Page MenuHomePhabricator

High proportion of edit conflicts seem to come from new article creation
Open, MediumPublic

Description

I'm still investigating, and likely have misinterpreted the few clues. As part of Two-Column-Edit-Conflict-Merge, we instrumented the EditPageBeforeConflictDiff hook to record some information about the conflict, for both the legacy and newer TwoColConflict conflict workflows.

The event fields include,

  • $baseRevision = $editPage->getBaseRevision();
  • $latestRevision = $editPage->getArticle()->getRevision();

In other words, $baseRevision was the latest revision of the article at the time the edit page was opened, and $latestRevision is the latest revision at the time the edit page is submitted.

What we discovered is that roughly 1/3 of the edit conflicts have $baseRevision = $latestRevision = 0, which means that the article is new, no saved revision exists. This is happening at equal rates for both the legacy and new conflict interface, so it's caused by EditPage logic. Querying the Hive event database,

select
    sum(if(event.baseRevisionId == 0, 1, 0)) as new,
    count(*) as total 
from twocolconflictconflict
where
    year=2020 and month=1;

new     total
1399    5263

From a superficial reading of EditPage, my only guess is that doEditContent has failed with one of these error codes: edit-gone-missing, edit-conflict, or edit-already-exists.

Event Timeline

awight created this task.Feb 28 2020, 1:27 PM
Restricted Application added a subscriber: Aklapper. · View Herald TranscriptFeb 28 2020, 1:27 PM

@awight What's the severity of impact for this?

Change 576901 had a related patch set uploaded (by Awight; owner: Awight):
[mediawiki/extensions/TwoColConflict@master] Log debugging information at start of conflicts

https://gerrit.wikimedia.org/r/576901

Change 576901 merged by jenkins-bot:
[mediawiki/extensions/TwoColConflict@master] Log debugging information at start of conflicts

https://gerrit.wikimedia.org/r/576901

@awight What's the severity of impact for this?

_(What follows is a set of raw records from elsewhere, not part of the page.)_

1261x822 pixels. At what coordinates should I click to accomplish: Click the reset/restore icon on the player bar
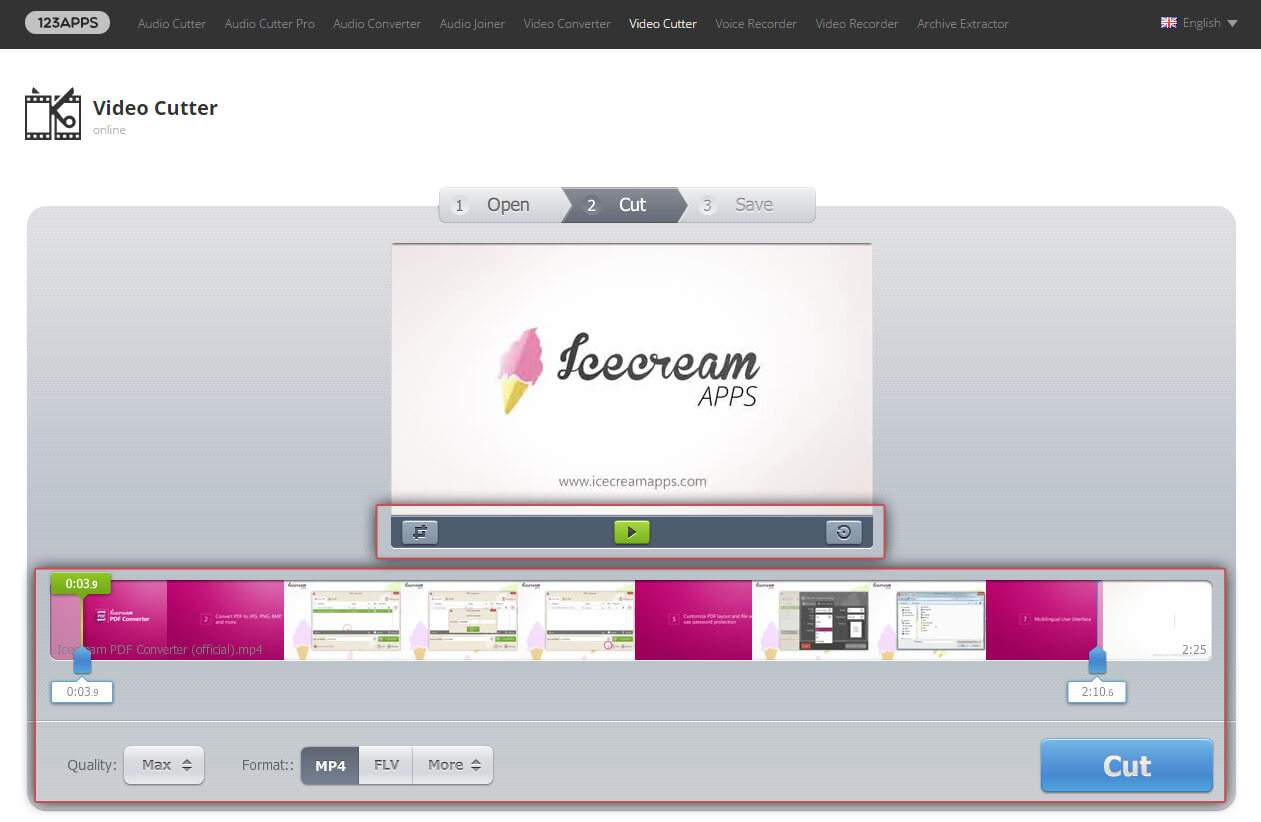843,532
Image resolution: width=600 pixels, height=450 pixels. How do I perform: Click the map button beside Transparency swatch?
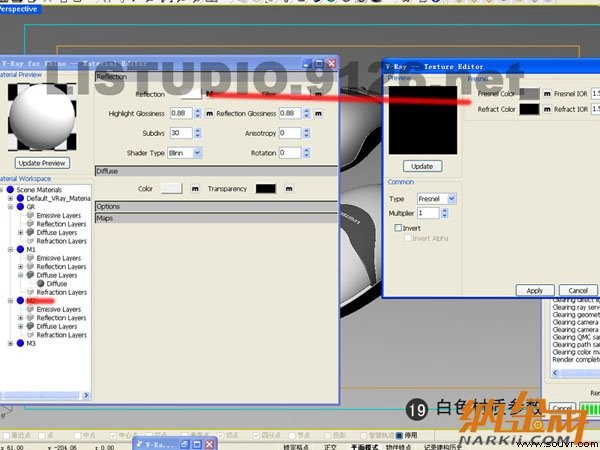tap(289, 189)
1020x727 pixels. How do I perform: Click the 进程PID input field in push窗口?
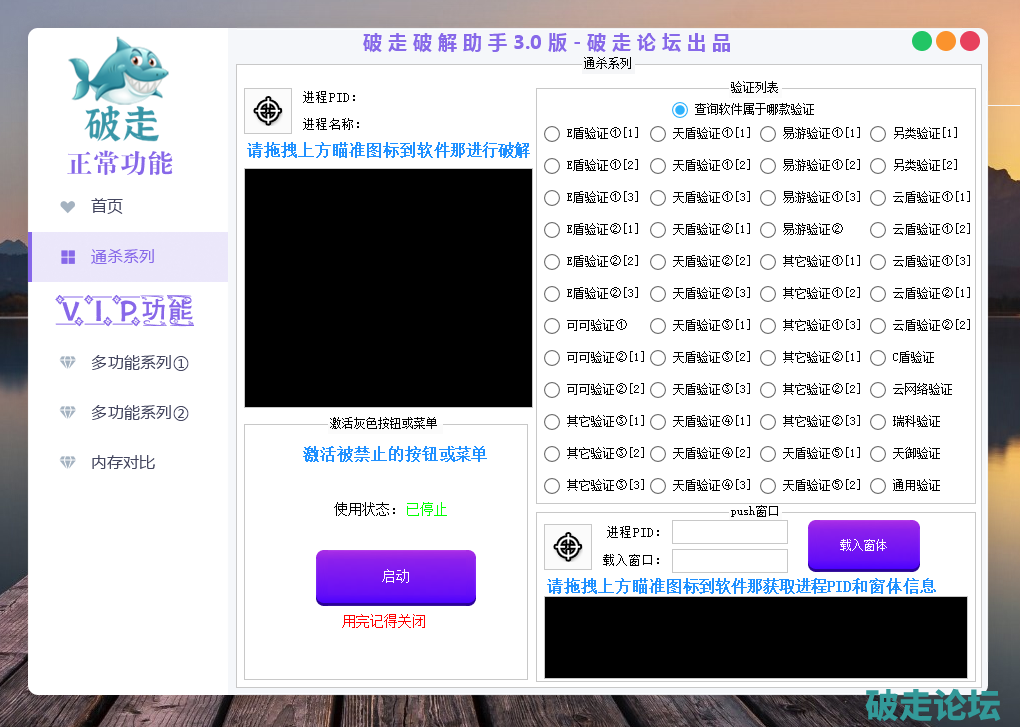pos(729,531)
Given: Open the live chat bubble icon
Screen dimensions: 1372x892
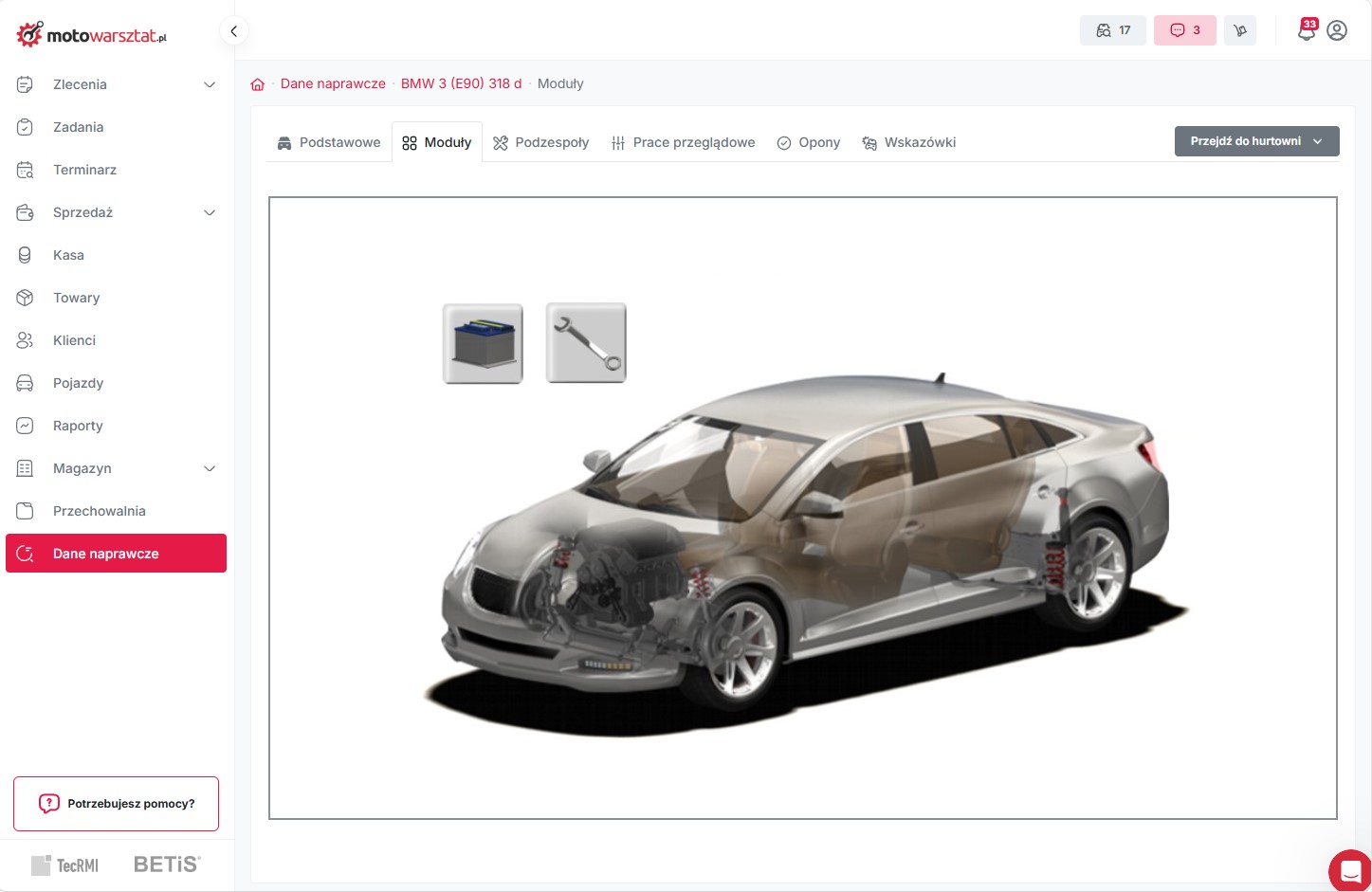Looking at the screenshot, I should pyautogui.click(x=1349, y=871).
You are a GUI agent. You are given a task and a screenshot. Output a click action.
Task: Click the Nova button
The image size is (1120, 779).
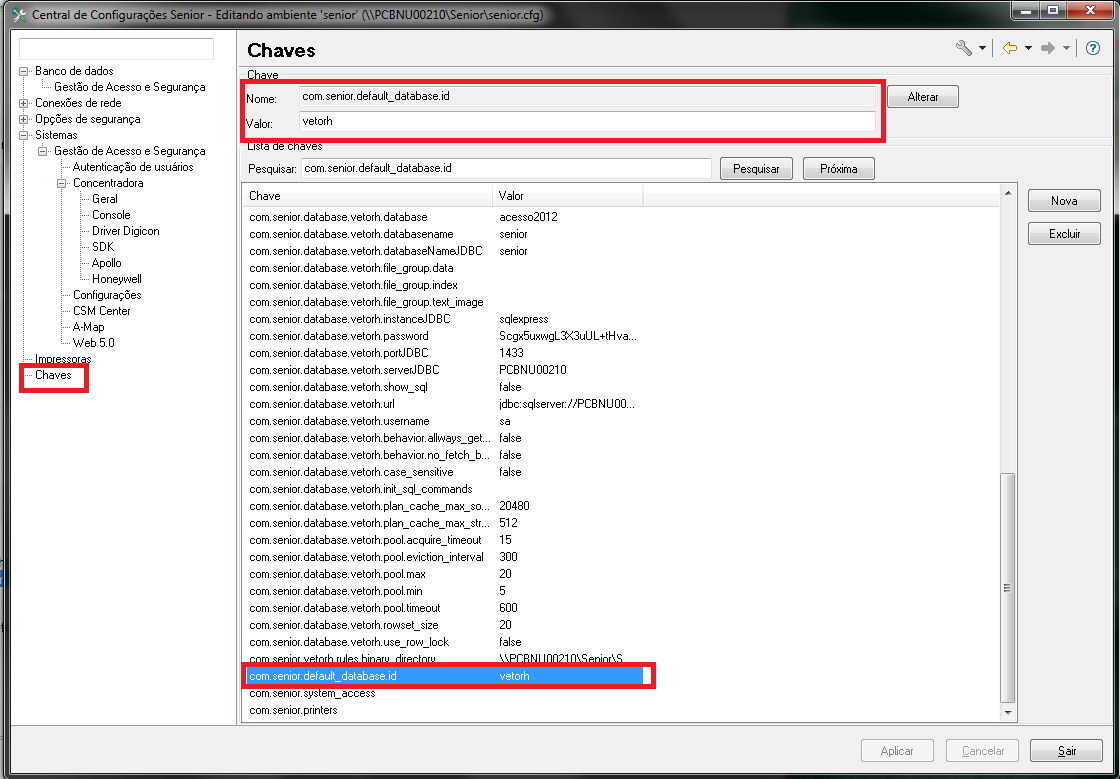[1064, 201]
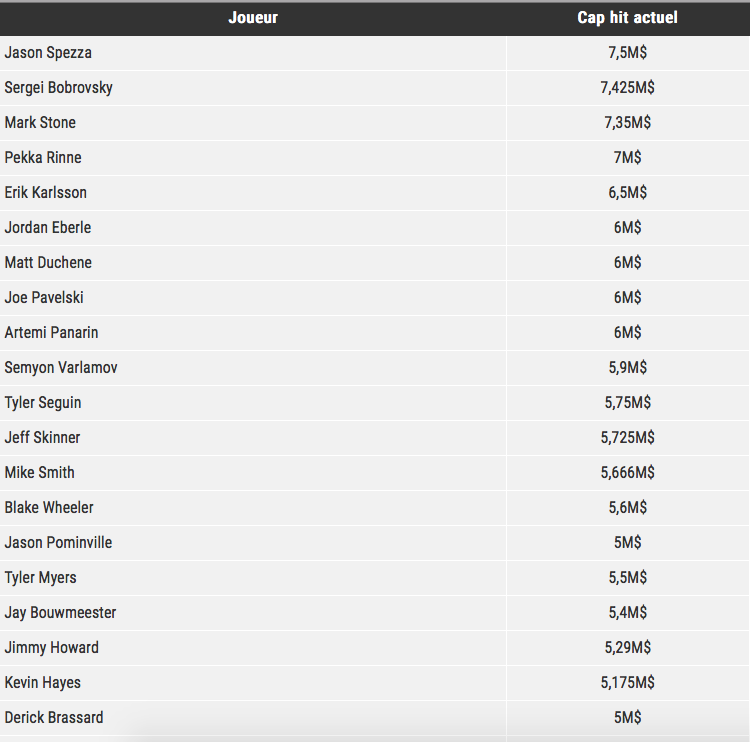Click the Jason Pominville row name
750x742 pixels.
[x=58, y=543]
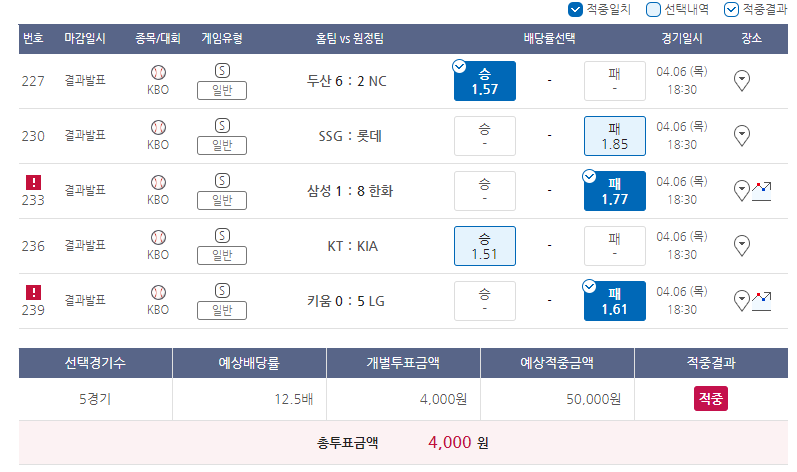Select the 패 1.61 odds for 키움 vs LG
This screenshot has width=797, height=472.
point(615,301)
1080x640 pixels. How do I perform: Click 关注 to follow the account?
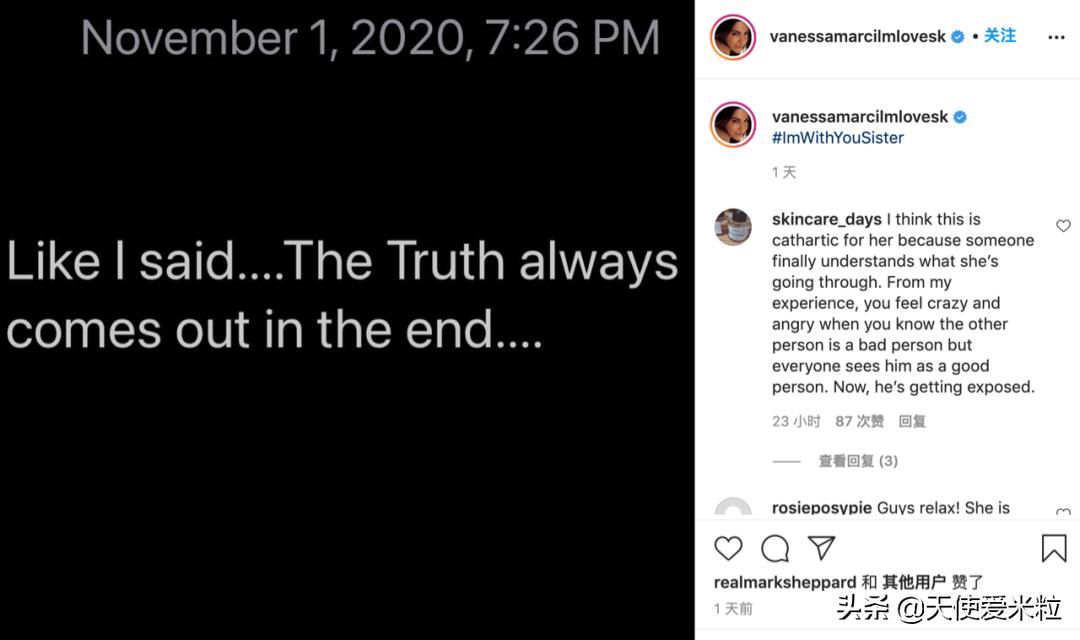pyautogui.click(x=1000, y=36)
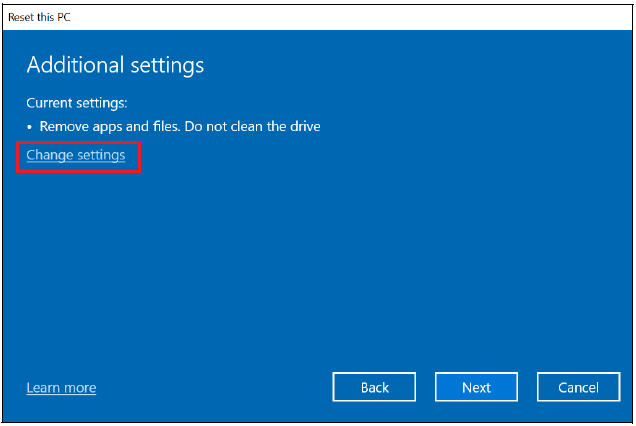Click the word Current in the settings label
The width and height of the screenshot is (636, 426).
(49, 103)
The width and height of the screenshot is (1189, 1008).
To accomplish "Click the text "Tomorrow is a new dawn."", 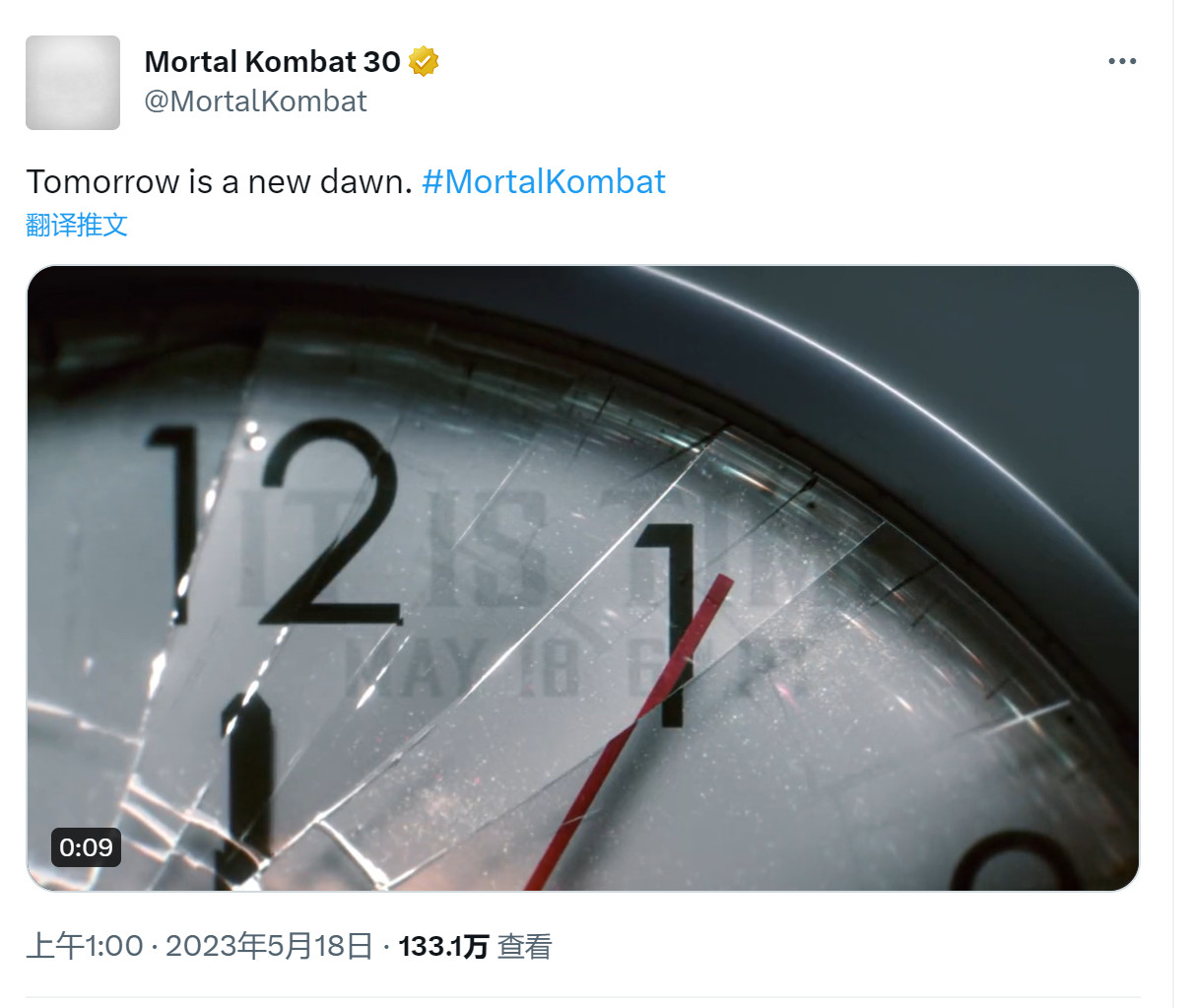I will click(x=219, y=181).
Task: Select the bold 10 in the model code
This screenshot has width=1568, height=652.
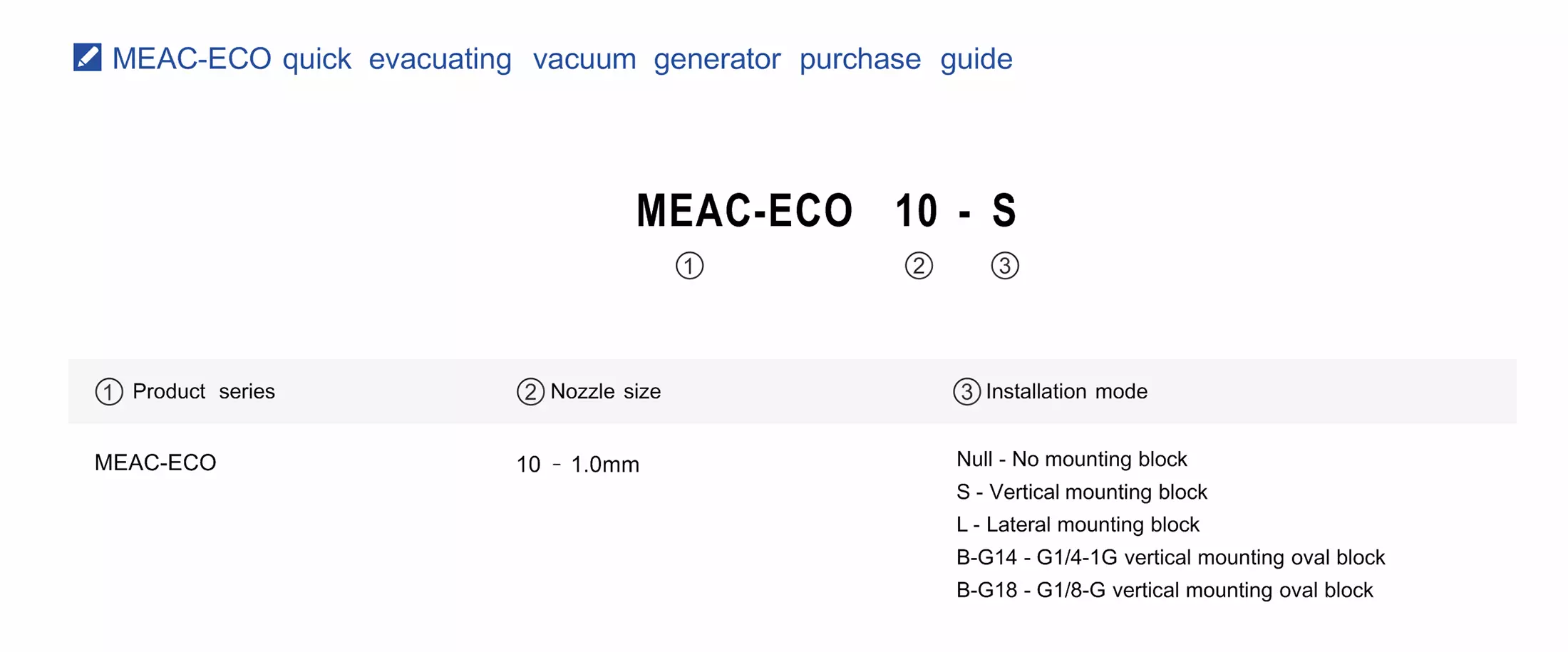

I'm not sure yet. I'm imagining it to be one of these possibilities:

  • These could be legitimate edit conflicts but not for new page creation, and the logging is broken, or
  • Editors may be experiencing a lot of unnecessary edit conflicts when creating new articles, for reasons other than a legitimate conflict with another editor trying to create the same page--I believe I saw code in the storage backend that can throw unrelated errors and these are translated into an edit conflict.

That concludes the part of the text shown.